(EXERCISE GOAL):
Output every line of the listing below as a numbered list, leaving out any blank lines.

(Word and element location data):
________________________

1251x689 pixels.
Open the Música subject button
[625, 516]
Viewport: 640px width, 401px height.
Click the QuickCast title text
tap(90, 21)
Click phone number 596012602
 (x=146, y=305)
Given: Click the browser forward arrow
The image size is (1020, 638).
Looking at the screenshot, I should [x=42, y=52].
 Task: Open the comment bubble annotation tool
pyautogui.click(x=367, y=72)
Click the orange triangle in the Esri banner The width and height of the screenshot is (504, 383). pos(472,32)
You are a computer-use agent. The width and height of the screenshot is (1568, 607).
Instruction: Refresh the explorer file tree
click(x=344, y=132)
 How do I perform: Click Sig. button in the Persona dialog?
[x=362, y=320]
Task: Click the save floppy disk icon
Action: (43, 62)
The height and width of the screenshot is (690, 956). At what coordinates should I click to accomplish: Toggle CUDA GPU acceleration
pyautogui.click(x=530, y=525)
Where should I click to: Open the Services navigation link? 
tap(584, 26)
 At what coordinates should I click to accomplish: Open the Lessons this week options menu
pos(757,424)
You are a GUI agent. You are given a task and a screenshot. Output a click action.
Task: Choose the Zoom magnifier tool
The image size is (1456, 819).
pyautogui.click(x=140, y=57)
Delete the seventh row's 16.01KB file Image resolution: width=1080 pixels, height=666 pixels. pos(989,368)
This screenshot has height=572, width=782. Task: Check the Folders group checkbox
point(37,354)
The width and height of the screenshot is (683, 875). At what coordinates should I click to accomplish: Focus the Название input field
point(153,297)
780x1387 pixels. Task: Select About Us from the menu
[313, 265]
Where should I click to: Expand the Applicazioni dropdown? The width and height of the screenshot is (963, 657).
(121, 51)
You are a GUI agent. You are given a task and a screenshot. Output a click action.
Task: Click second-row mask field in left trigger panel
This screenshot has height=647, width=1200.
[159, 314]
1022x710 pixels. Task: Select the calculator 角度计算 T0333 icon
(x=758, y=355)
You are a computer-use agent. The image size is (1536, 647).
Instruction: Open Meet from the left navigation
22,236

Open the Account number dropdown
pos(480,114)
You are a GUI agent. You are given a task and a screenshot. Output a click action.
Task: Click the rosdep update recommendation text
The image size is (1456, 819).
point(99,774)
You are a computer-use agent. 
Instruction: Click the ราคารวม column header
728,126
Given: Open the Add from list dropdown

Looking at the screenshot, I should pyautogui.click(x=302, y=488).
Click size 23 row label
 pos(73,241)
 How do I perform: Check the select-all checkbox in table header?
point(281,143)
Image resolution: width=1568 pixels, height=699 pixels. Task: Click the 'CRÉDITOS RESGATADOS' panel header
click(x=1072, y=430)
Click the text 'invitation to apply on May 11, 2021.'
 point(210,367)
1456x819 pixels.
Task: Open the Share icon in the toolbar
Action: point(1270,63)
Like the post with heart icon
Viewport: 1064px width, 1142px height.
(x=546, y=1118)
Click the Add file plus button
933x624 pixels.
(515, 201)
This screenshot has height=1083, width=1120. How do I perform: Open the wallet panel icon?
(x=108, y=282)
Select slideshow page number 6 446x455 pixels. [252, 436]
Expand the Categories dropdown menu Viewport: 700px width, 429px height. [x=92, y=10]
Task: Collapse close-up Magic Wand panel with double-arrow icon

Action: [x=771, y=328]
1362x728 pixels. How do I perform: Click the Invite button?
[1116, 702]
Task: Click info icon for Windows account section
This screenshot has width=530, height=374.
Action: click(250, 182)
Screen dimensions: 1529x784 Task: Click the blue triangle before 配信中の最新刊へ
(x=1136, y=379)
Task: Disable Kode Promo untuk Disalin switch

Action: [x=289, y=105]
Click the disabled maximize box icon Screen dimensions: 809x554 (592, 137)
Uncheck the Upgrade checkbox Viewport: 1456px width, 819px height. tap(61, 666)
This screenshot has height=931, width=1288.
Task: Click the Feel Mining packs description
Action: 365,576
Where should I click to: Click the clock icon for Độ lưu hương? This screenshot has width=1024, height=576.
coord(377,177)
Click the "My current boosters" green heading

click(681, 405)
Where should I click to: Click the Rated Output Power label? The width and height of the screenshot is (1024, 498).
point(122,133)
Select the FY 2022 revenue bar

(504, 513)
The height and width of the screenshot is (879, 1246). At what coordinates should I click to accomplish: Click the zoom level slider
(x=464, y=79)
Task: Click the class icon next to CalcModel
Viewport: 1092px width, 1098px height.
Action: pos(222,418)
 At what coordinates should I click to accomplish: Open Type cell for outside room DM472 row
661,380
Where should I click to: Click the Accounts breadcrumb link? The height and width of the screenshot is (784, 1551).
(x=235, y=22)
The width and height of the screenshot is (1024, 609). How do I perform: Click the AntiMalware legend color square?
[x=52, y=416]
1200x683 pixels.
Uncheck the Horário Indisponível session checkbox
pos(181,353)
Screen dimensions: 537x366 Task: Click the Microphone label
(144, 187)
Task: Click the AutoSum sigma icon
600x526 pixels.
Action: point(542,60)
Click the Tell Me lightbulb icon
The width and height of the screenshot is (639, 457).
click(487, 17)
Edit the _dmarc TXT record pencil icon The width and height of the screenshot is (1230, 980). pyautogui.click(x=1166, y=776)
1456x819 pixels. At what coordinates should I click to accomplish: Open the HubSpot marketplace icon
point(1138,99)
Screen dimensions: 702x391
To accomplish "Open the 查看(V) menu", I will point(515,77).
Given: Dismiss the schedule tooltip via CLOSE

________________________

(WRITTEN ANSWER):
1. 1251x689 pixels.
2. Open the Música subject button
3. [625, 516]
4. Viewport: 640px width, 401px height.
5. Click the QuickCast title text
6. tap(90, 21)
7. Click phone number 596012602
8.  (x=146, y=305)
9. Given: Click the browser forward arrow
10. The image size is (1020, 638).
11. Looking at the screenshot, I should [x=42, y=52].
12.  Task: Open the comment bubble annotation tool
13. pyautogui.click(x=367, y=72)
14. Click the orange triangle in the Esri banner The width and height of the screenshot is (504, 383). pos(472,32)
15. You are a computer-use agent. The width and height of the screenshot is (1568, 607).
16. Instruction: Refresh the explorer file tree
17. click(x=344, y=132)
18.  How do I perform: Click Sig. button in the Persona dialog?
19. [x=362, y=320]
20. Task: Click the save floppy disk icon
21. Action: (43, 62)
22. The height and width of the screenshot is (690, 956). At what coordinates should I click to accomplish: Toggle CUDA GPU acceleration
23. pyautogui.click(x=530, y=525)
24. Where should I click to: Open the Services navigation link? 
25. tap(584, 26)
26.  At what coordinates should I click to accomplish: Open the Lessons this week options menu
27. pos(757,424)
28. You are a GUI agent. You are given a task and a screenshot. Output a click action.
29. Task: Choose the Zoom magnifier tool
30. The image size is (1456, 819).
31. pyautogui.click(x=140, y=57)
32. Delete the seventh row's 16.01KB file Image resolution: width=1080 pixels, height=666 pixels. pos(989,368)
33. This screenshot has height=572, width=782. Task: Check the Folders group checkbox
34. point(37,354)
35. The width and height of the screenshot is (683, 875). At what coordinates should I click to accomplish: Focus the Название input field
36. point(153,297)
37. 780x1387 pixels. Task: Select About Us from the menu
38. [313, 265]
39. Where should I click to: Expand the Applicazioni dropdown? The width and height of the screenshot is (963, 657).
40. (121, 51)
41. You are a GUI agent. You are given a task and a screenshot. Output a click action.
42. Task: Click second-row mask field in left trigger panel
43. This screenshot has height=647, width=1200.
44. [159, 314]
45. 1022x710 pixels. Task: Select the calculator 角度计算 T0333 icon
46. (x=758, y=355)
47. You are a computer-use agent. The image size is (1536, 647).
48. Instruction: Open Meet from the left navigation
49. 22,236
50. Open the Account number dropdown
51. pos(480,114)
52. You are a GUI agent. You are given a task and a screenshot. Output a click action.
53. Task: Click the rosdep update recommendation text
54. The image size is (1456, 819).
55. point(99,774)
56. You are a computer-use agent. 
57. Instruction: Click the ราคารวม column header
58. 728,126
59. Given: Open the Add from list dropdown
60. Looking at the screenshot, I should pyautogui.click(x=302, y=488).
61. Click size 23 row label
62.  pos(73,241)
63.  How do I perform: Check the select-all checkbox in table header?
64. point(281,143)
65. Image resolution: width=1568 pixels, height=699 pixels. Task: Click the 'CRÉDITOS RESGATADOS' panel header
66. click(x=1072, y=430)
67. Click the text 'invitation to apply on May 11, 2021.'
68.  point(210,367)
69. 1456x819 pixels.
70. Task: Open the Share icon in the toolbar
71. Action: point(1270,63)
72. Like the post with heart icon
73. Viewport: 1064px width, 1142px height.
74. (x=546, y=1118)
75. Click the Add file plus button
76. 933x624 pixels.
77. (515, 201)
78. This screenshot has height=1083, width=1120. How do I perform: Open the wallet panel icon?
79. (x=108, y=282)
80. Select slideshow page number 6 446x455 pixels. [252, 436]
81. Expand the Categories dropdown menu Viewport: 700px width, 429px height. [x=92, y=10]
82. Task: Collapse close-up Magic Wand panel with double-arrow icon
83. Action: [x=771, y=328]
84. 1362x728 pixels. How do I perform: Click the Invite button?
85. [1116, 702]
86. Task: Click info icon for Windows account section
87. This screenshot has width=530, height=374.
88. Action: click(250, 182)
89. Screen dimensions: 1529x784 Task: Click the blue triangle before 配信中の最新刊へ
90. (x=1136, y=379)
91. Task: Disable Kode Promo untuk Disalin switch
92. Action: [x=289, y=105]
93. Click the disabled maximize box icon Screen dimensions: 809x554 (592, 137)
94. Uncheck the Upgrade checkbox Viewport: 1456px width, 819px height. tap(61, 666)
95. This screenshot has height=931, width=1288.
96. Task: Click the Feel Mining packs description
97. Action: 365,576
98. Where should I click to: Click the clock icon for Độ lưu hương? This screenshot has width=1024, height=576.
99. coord(377,177)
100. Click the "My current boosters" green heading
101. click(681, 405)
102. Where should I click to: Click the Rated Output Power label? The width and height of the screenshot is (1024, 498).
103. point(122,133)
104. Select the FY 2022 revenue bar
105. (504, 513)
106. The height and width of the screenshot is (879, 1246). At what coordinates should I click to accomplish: Click the zoom level slider
107. (x=464, y=79)
108. Task: Click the class icon next to CalcModel
109. Viewport: 1092px width, 1098px height.
110. Action: pos(222,418)
111.  At what coordinates should I click to accomplish: Open Type cell for outside room DM472 row
112. 661,380
113. Where should I click to: Click the Accounts breadcrumb link? The height and width of the screenshot is (784, 1551).
114. (x=235, y=22)
115. The width and height of the screenshot is (1024, 609). How do I perform: Click the AntiMalware legend color square?
116. [x=52, y=416]
117. 1200x683 pixels.
118. Uncheck the Horário Indisponível session checkbox
119. pos(181,353)
120. Screen dimensions: 537x366 Task: Click the Microphone label
121. (144, 187)
122. Task: Click the AutoSum sigma icon
123. 600x526 pixels.
124. Action: point(542,60)
125. Click the Tell Me lightbulb icon
126. The width and height of the screenshot is (639, 457).
127. click(487, 17)
128. Edit the _dmarc TXT record pencil icon The width and height of the screenshot is (1230, 980). pyautogui.click(x=1166, y=776)
129. 1456x819 pixels. At what coordinates should I click to accomplish: Open the HubSpot marketplace icon
130. point(1138,99)
131. Screen dimensions: 702x391
132. To accomplish "Open the 查看(V) menu", I will point(515,77).
133. Given: Dismiss the schedule tooltip via CLOSE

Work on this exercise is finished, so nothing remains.